Abstract

Olfaction declines with aging, and hyposmia, or impaired sense of smell, is associated with neurodegenerative disorders including Alzheimer’s Disease (AD) and Parkinson’s Disease (PD). Neuroimaging studies of hyposmia in AD/PD patients have often examined pathology-specific brain regions. Our knowledge of neural correlates in regions that mediate olfaction in community-dwelling older adults, is limited. We quantified mean diffusivity (MD) of the gray matter (GM) using diffusion tensor imaging in a community-dwelling sample of 308 older adults (mean age: 82.9 years, 58% women, 40% black). We focused on total brain and these regions involved in olfaction- olfactory bulb, amygdala, entorhinal cortex, orbitofrontal cortex, and hippocampus. Smell was tested with a scratch-and-sniff validated odor identification test, the Brief Smell Identification Test (BSIT). Hyposmia was defined as BSIT score of ≤8, assessed about 7 years prior to neuroimaging. In our sample, 23% had hyposmia, more in in men (30%) than in women (19%). Hyposmia was not significantly associated with cardiovascular risk factors such as hypertension; diseases such as stroke; age; race; cognitive or mobility functions (all p>0.1).
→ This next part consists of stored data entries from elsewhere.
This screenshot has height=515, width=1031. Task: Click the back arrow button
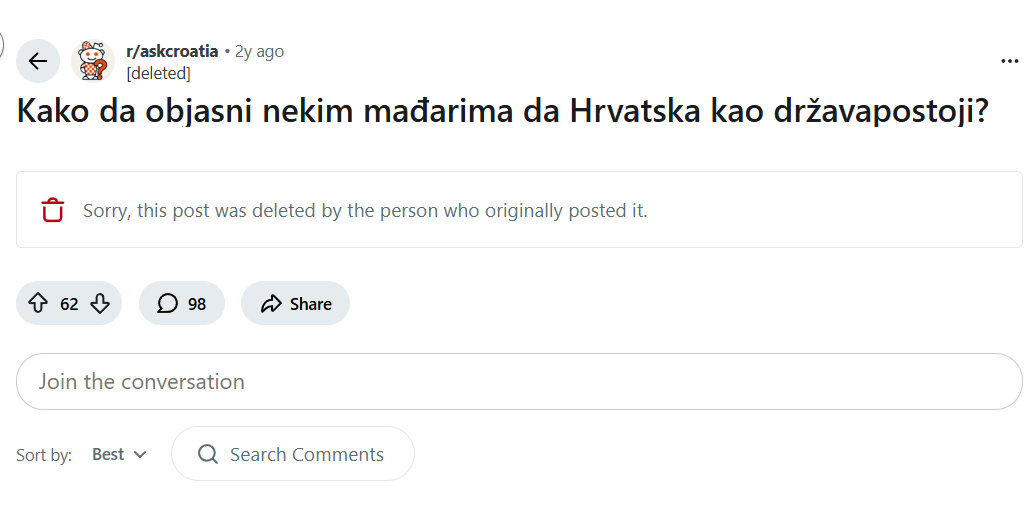click(x=38, y=61)
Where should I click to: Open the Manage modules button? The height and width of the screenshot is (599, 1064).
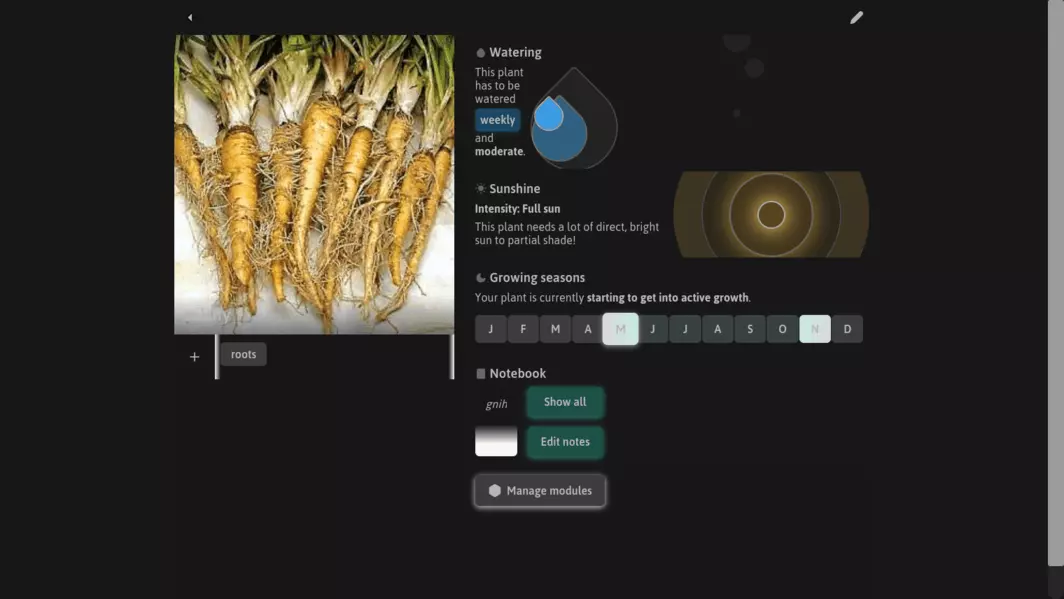coord(540,491)
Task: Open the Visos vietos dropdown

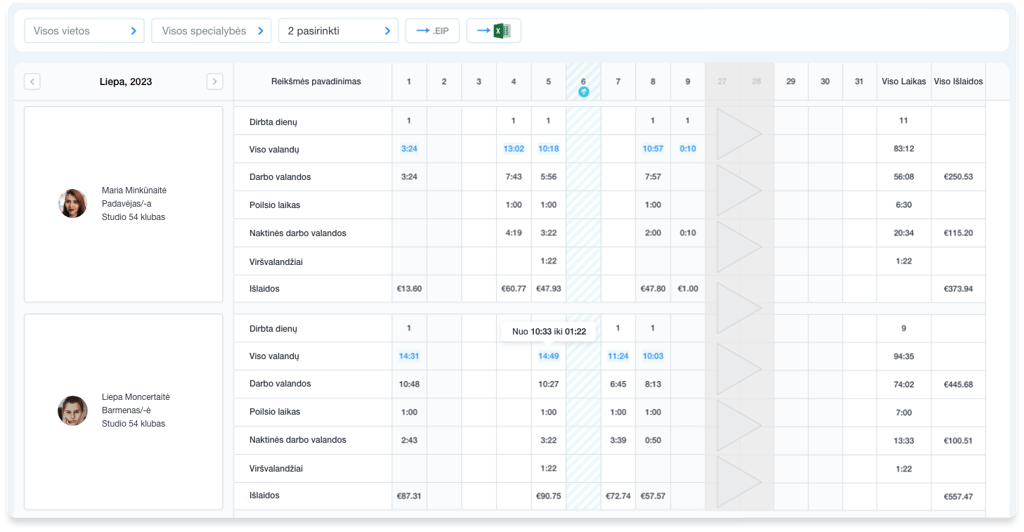Action: pos(84,31)
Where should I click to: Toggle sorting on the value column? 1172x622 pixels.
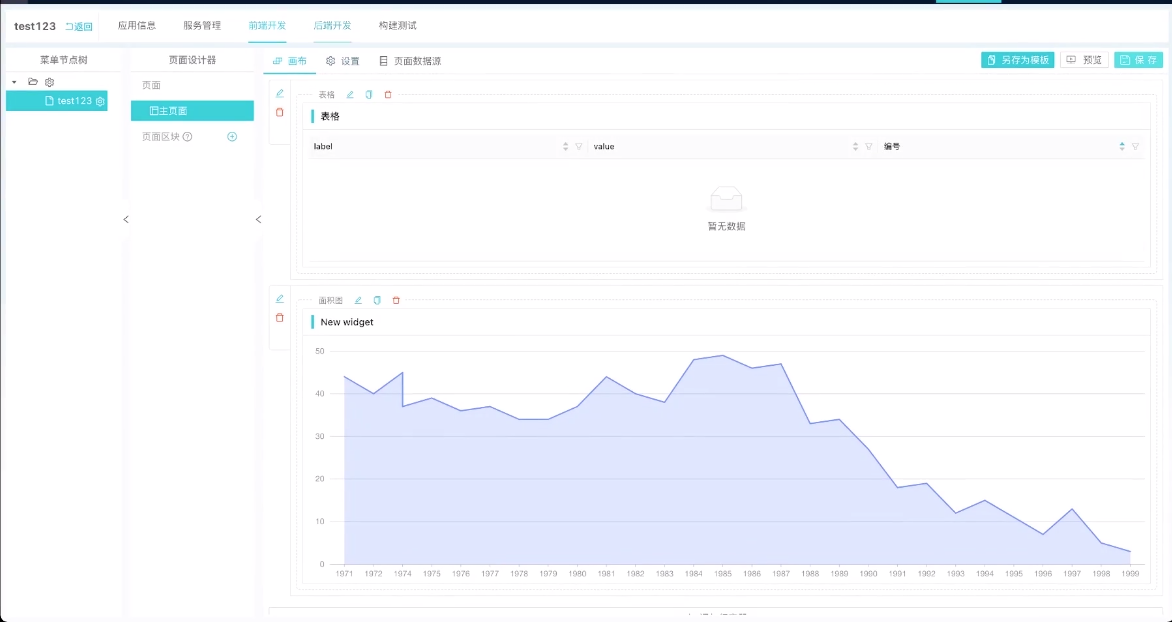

In linear regression models adjusted for demographics and brain atrophy (total brain gray matter volume divided by intracranial volume), hyposmia was significantly associated with higher GM MD (lower microstructural integrity) of the left orbitofrontal cortex (standardized beta: 0.142, t=2.56, p=0.011). Understanding the neural substrates involved in hyposmia in aging is an important step towards advancing research on hyposmia in non-clinic-based, community-dwelling populations.